DOCUMENT TEXT:

▼

Goldhagen writes, with a superfluous sensationalism typical of the book's style, that perpetrators "slaughter people, slaughter children, often face-to-face, by shooting them at point-blank range, or by hacking or beating them to death, bespattering themselves with their victims' blood, bone and brain matter".

The idea that general notions of killing frenzy, lunacy and societal pressures or intimidations are sometimes used to extricate individual killers from responsibility and subsequent punishment is an interesting and reasonable one. As is, in principle, Goldhagen's call to end the tradition of impunity among individual world players and the United Nations, which have often stood by doing nothing while tragedies such as the recent ones in Rwanda and Darfur unfolded before their eyes.

However, this is where Worse Than War's virtues end. Beyond that, Goldhagen offers much poorly argued and repetitive writing, heavily influenced by his subjective and often ideologically problematic opinions represented as universal historical truths.

The book's general premise is to do away with the term "genocide", which Goldhagen sees as little more than a "mind-numbing word", substituting it with "eliminationism".

There are some advantages to broadening the inquiry to encompass events that do not fall into the often restrictive definition of genocide. And Goldhagen's scope is indeed impressive: from mass killings in China to the former Yugoslavia, Cambodia, Argentina, Kenya, Sudan and even the events of 11 September 2001, to name just a few. These events are, however, almost always positioned vis-a-vis the Holocaust and a few other mass murders discussed in more detail, most often those in Soviet Russia and Rwanda.

Moreover, the effect of this "opening-up" of the discourse has disastrous consequences. Part of this results from the sheer impossibility of sensibly dealing with such vast material in one book without resorting to generalisations.

But things are not made any better by Goldhagen's substitution of one set of stereotypes, which he claims to challenge, with yet another, which seems to be rooted in the author's often tenuous rhetoric rather than the presentation of historical evidence.

▲

Entries on where items appear:

▼

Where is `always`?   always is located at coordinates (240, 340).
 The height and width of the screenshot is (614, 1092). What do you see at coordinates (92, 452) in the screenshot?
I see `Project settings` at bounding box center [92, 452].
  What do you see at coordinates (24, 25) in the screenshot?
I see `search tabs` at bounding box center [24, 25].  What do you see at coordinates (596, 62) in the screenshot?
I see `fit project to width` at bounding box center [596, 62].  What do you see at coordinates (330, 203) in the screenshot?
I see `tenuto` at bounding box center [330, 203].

▲

SET TASK 1: Transcribe the part of the review of Goldhagen's book that begins at the words "Moreover, the effect" and stops after "resorting to generalisations.".
SET TASK 2: In the review of Goldhagen's book, which places appear in the sentence starting "And Goldhagen's scope is indeed impressive"?
SET TASK 3: Write the next part of the review of Goldhagen's book, carrying on from its final sentence.
These records have no connection to the review of Goldhagen's book.

EXPECTED ANSWER 1:
Moreover, the effect of this "opening-up" of the discourse has disastrous consequences. Part of this results from the sheer impossibility of sensibly dealing with such vast material in one book without resorting to generalisations.

EXPECTED ANSWER 2: China, the former Yugoslavia, Cambodia, Argentina, Kenya, Sudan

EXPECTED ANSWER 3:
On top of the description and analyses of different mass murders, Worse Than War makes a point of suggesting how such events should be prevented and dealt with in the future. Again, the general idea is commendable. The international community should ensure that the protection of vulnerable groups is a priority and strive to mend its appalling record in this field.

However, Goldhagen's suggestions are either a rehashing of issues that are already being debated elsewhere, or verge on the more extreme and frankly unfeasible, such as the introduction of the death penalty at the International Criminal Tribunal and the dissolution of the UN.

Worse Than War is a difficult book. It is impossible to criticise its outrage at the impunity of those who commit mass murder, or its suggestion that more decisive steps should be taken to punish them and prevent future atrocities. But such outrage should be more than a set of reductive generalisations that offer very little in terms of understanding or informative research.

Although Goldhagen aims at a broader public rather than an academic audience, it is doubtful that reading this hefty tome will enhance anyone's understanding of the important, pressing and universal issues that it claims to address.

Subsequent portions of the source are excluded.